TMRM Perchlorate (T668) is a cell-permeant cationic lipophilic red fluorescent dye (λex=530 nm, λem=592 nm).

TMRM Perchlorate is a fluorescent probe (excitation, 530±21 nm; emission, 592±22 nm). The fluorescence signal in the presence of TMRM Perchlorate shows a slight decrease after the addition of glutamate, indicative of increased polarization of the mitochondrial inner membrane. In the presence of TMRM Perchlorate (2 μM) the coupled respiration with Complex I substrates or upon the addition of Complex II substrate is decreased by 27%[1]. Exposure of hippocampal cultures to low concentrations of TMRM Perchlorate (50 to 500 nM) for 1 to 3 hours results in selective staining of mitochondria in both neurons and the underlying glial cells. Exposure of hippocampal cultures to high concentrations of TMRM Perchlorate (1 to 25 μM) stains mitochondria selectively and quickly, reaching a plateau after 5 to 10 min. Low concentrations of TMRM Perchlorate (50 to 200 nM) do not induce apoptosis, whereas higher concentrations (0.5 and 2.5 μM) enhance apoptosis (KD?=?500 nM)[2].

1. Mitochondrial membrane potential measurement
Experimental steps:
1. Prepare TMRM solution: Dissolve TMRM Perchlorate (T668) in DMSO to prepare a stock solution (usually 1 mM). The stock solution is then diluted to a working concentration, usually between 10 nM and 200 nM, depending on the experimental requirements.
2. Cell incubation: Add TMRM solution to the cells and incubate at 37°C for 20-30 minutes. During this time, the dye enters the cells and accumulates in the mitochondria, and the dye emits a red fluorescence.
3. Wash (optional): After incubation, wash the cells with fresh culture medium or PBS to remove excess dye.
4. Fluorescence measurement: Fluorescence measurement is performed using a fluorescence microscope or flow cytometry, with the excitation wavelength of 530 nm and the emission wavelength of 592 nm. The fluorescence intensity reflects the mitochondrial membrane potential.
5. Data analysis: High fluorescence intensity indicates a higher mitochondrial membrane potential, while a decrease in fluorescence intensity indicates a loss of mitochondrial membrane potential.
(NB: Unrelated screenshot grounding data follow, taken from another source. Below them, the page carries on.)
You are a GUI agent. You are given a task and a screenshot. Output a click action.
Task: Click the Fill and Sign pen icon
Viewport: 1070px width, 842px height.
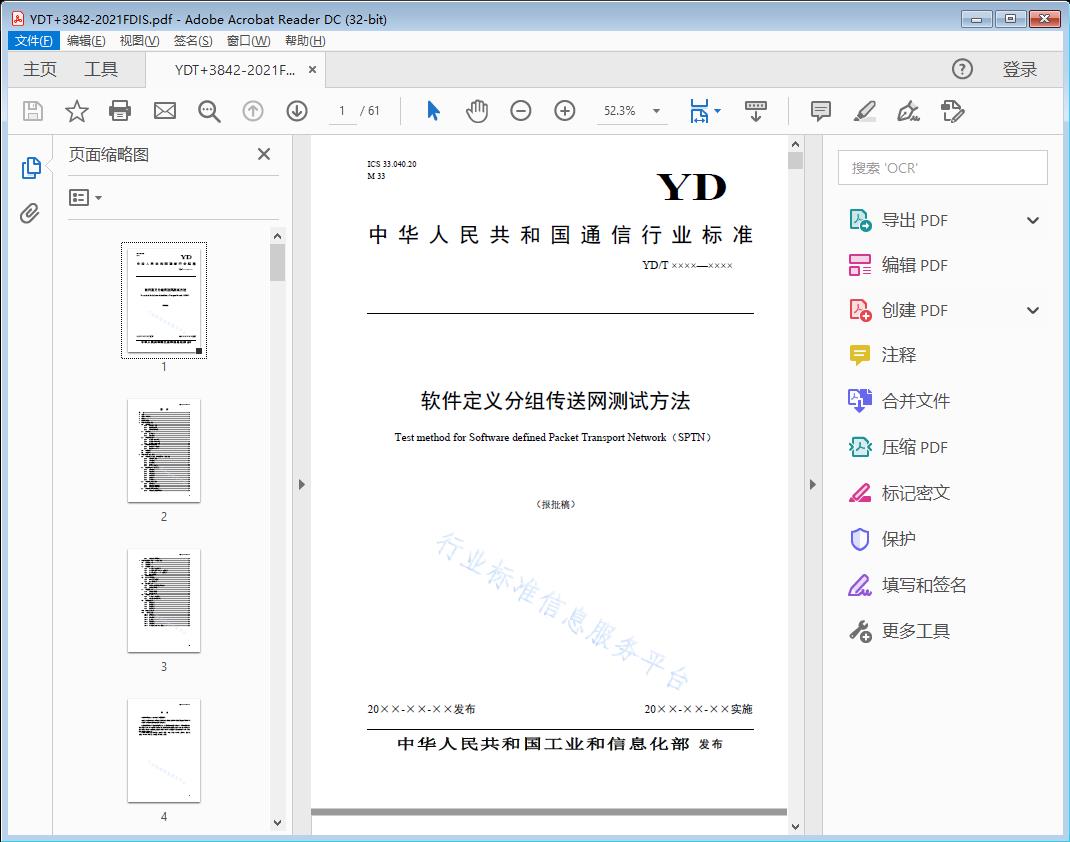tap(908, 111)
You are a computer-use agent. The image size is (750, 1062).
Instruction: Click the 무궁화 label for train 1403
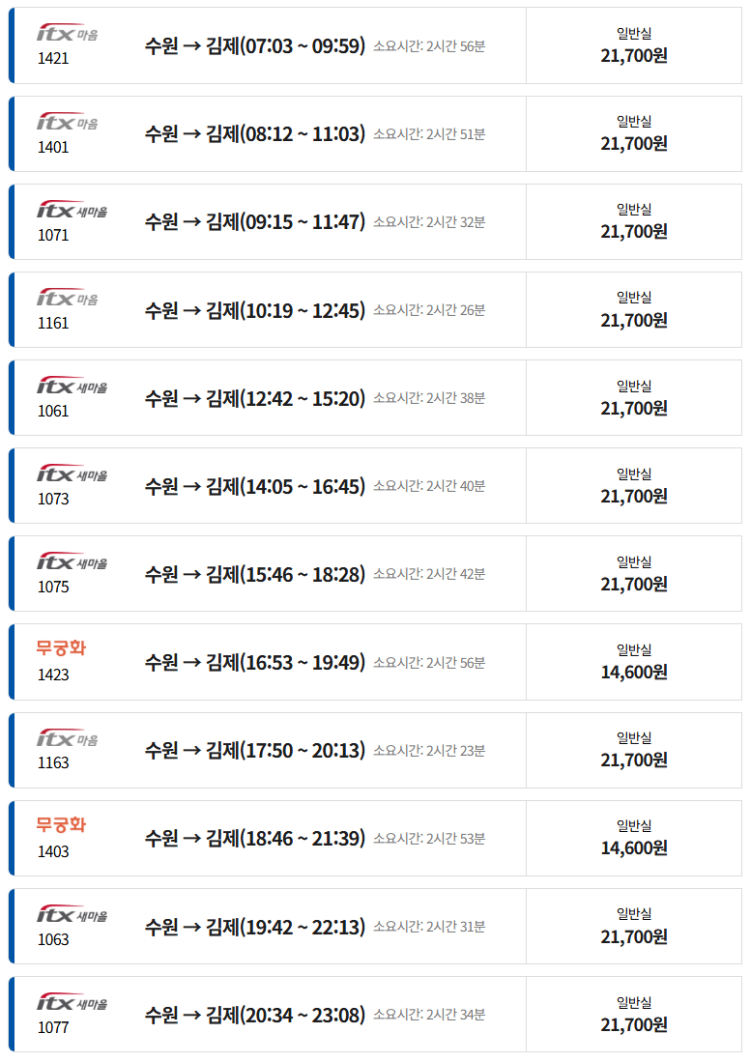(61, 826)
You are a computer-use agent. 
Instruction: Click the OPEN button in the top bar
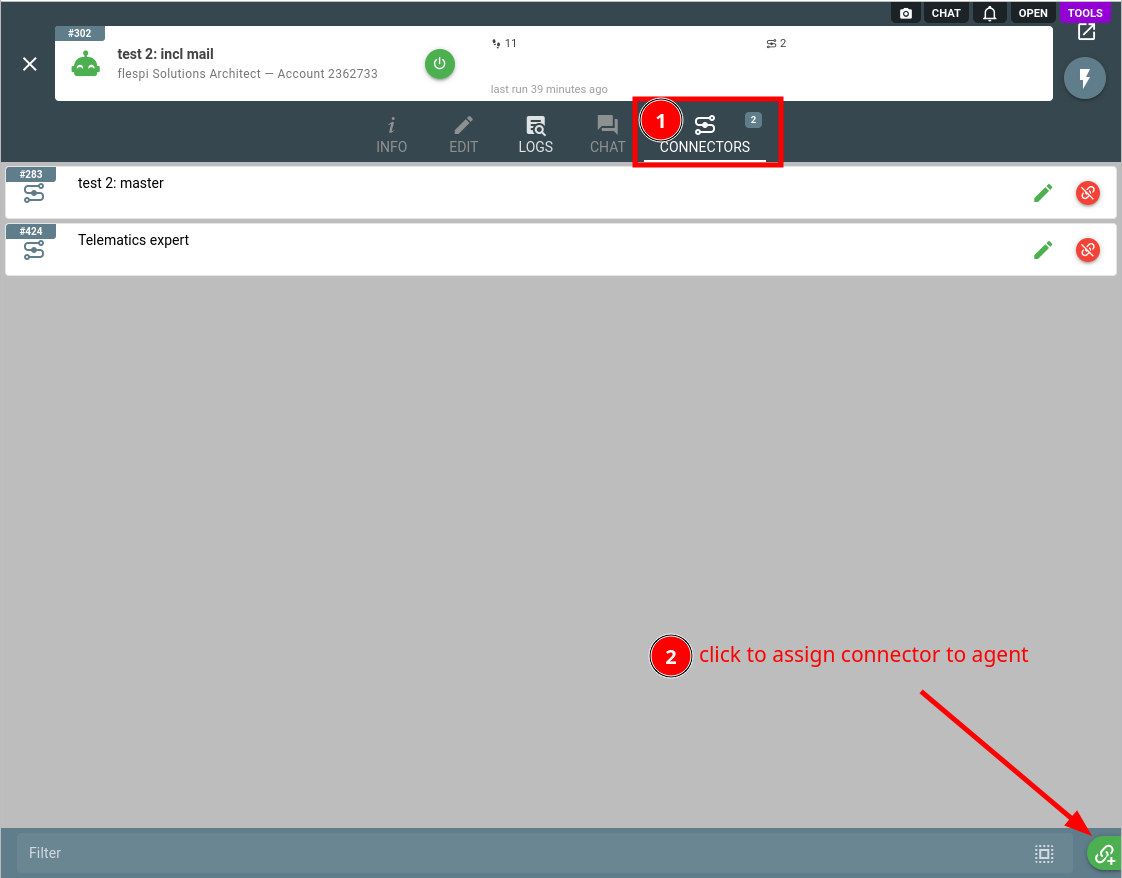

2. Research on apoptosis and mitochondrial dysfunction
Experimental steps:
1. Treat cells: Treat cells with apoptosis inducers, mitochondrial uncoupling agents, or other chemicals that may affect mitochondrial membrane potential.
2. Add TMRM solution: Add TMRM dye to the treated cells and incubate for 20-30 minutes.
3. Fluorescence measurement: Measure the fluorescence intensity according to the above method. A decrease in fluorescence intensity indicates a decrease in mitochondrial membrane potential, which may indicate that the cells are undergoing apoptosis or stress.
4. Results analysis: Analyze the changes in fluorescence intensity. If the fluorescence intensity is significantly reduced, it indicates a loss of mitochondrial membrane potential, which is one of the hallmarks of apoptosis.
Notes:
1. Concentration optimization: The optimal working concentration of TMRM may vary by cell type. It is recommended to determine the optimal concentration through experiments.
2. Live cell staining: TMRM is used for live cell staining. The cells need to be gently treated during operation to avoid destroying the mitochondrial structure during the washing step.
3. Avoid photobleaching: TMRM is sensitive to photobleaching. Light exposure should be minimized during sample processing and imaging to ensure reliable results.
4. Control experiments: Appropriate controls should be included in the experiment, such as treating cells with mitochondrial uncoupling agents (such as FCCP), which can serve as a positive control for loss of mitochondrial membrane potential.